The Commodity Futures Trading Commission (CFTC) said Thursday (March 12) that it is seeking public comment on whether it should amend or issue new regulations governing event contracts traded on prediction markets.
The regulator also reminded designated contract markets (DCMs) of their obligations under current regulations.
The request for public comment came in an advanced notice of proposed rulemaking (ANPRM) published Thursday, the CFTC said in a press release.
The ANPRM seeks information about several topics, including the application of CFTC regulations to prediction markets, the types of event contracts that may be prohibited because they are contrary to the public interest, and cost-benefit considerations related to prediction markets, according to the release.
The CFTC will use the information gathered from the ANPRM to inform potential future actions, per the release.
CFTC Chairman Michael S. Selig said in the release that the regulator aims to “promote responsible innovation in our derivatives markets.”
“This begins the process of new rulemaking grounded in a rational and coherent interpretation of the Commodity Exchange Act, while reassuring the American people that the CFTC will exercise its exclusive jurisdiction over prediction markets.”
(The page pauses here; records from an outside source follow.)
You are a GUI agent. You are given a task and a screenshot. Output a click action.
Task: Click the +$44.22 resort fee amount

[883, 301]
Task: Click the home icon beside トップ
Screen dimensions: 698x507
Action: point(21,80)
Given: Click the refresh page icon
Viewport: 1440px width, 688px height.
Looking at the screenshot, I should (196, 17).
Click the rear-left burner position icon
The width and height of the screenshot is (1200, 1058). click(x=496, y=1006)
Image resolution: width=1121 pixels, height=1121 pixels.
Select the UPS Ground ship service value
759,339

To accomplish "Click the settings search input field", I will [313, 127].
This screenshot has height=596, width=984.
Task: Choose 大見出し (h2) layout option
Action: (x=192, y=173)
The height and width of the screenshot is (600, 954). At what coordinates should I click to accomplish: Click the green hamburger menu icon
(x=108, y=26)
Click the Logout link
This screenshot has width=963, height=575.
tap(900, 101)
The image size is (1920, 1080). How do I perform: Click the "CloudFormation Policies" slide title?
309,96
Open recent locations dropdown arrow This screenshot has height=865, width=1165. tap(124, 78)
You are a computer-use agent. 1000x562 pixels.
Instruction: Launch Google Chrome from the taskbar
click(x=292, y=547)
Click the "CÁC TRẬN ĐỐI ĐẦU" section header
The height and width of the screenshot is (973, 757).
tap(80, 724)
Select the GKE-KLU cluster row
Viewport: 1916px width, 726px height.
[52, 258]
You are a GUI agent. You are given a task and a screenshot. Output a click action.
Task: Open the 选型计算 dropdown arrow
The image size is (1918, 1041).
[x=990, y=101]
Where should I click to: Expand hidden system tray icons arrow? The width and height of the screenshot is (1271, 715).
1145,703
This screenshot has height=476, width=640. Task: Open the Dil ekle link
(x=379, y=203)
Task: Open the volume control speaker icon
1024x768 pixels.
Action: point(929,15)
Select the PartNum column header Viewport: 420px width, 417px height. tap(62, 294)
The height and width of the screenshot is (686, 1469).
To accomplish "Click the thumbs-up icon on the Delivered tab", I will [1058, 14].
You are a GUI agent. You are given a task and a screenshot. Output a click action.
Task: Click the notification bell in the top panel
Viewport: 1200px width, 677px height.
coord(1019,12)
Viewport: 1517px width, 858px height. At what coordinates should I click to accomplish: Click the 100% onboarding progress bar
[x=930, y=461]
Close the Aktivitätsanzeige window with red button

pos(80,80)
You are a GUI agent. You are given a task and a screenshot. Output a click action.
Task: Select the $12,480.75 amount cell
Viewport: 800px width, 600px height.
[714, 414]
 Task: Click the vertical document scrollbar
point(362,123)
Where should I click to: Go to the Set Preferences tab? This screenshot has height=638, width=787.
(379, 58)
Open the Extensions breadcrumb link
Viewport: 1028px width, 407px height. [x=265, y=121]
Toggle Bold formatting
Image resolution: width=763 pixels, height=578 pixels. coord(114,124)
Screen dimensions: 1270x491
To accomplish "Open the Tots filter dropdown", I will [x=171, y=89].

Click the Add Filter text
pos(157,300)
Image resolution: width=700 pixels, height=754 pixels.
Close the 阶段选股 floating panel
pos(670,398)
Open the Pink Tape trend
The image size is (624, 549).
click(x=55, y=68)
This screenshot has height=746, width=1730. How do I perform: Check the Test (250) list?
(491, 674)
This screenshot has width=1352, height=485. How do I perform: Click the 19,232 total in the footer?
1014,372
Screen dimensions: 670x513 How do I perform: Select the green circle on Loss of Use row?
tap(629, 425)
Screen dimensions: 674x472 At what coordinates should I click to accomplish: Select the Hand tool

In another move, the CFTC’s Division of Market Oversight issued a prediction markets advisory concerning the listing for trading of event contracts, reminding DCMs about their current regulatory obligations, according to another Thursday press release.
The advisory highlights several regulatory obligations, including ones that require DCMs to establish and enforce rules for trading, monitor trading activity and prevent market manipulation.
“In light of the rapid rise in popularity of prediction markets, the division seeks to encourage growth and innovation in these markets while reminding designated contract markets of their regulatory obligations pursuant to the Commodity Exchange Act and Commission regulations,” the CFTC said in the release.
The CFTC said Feb. 25 that it has full authority to police illegal trading practices on DCMs.
Selig said the same day in a post on X that exchanges are the regulator’s first line of defense against insider trading in prediction markets.
PYMNTS reported in January that prediction markets are breaking into the mainstream and drawing interest from crypto, betting, finance and major institutions despite regulatory risks.
Prediction markets have come under fire from critics for issues around trades on war, perceived similarities to sports betting and other wagering activity, and insider trading.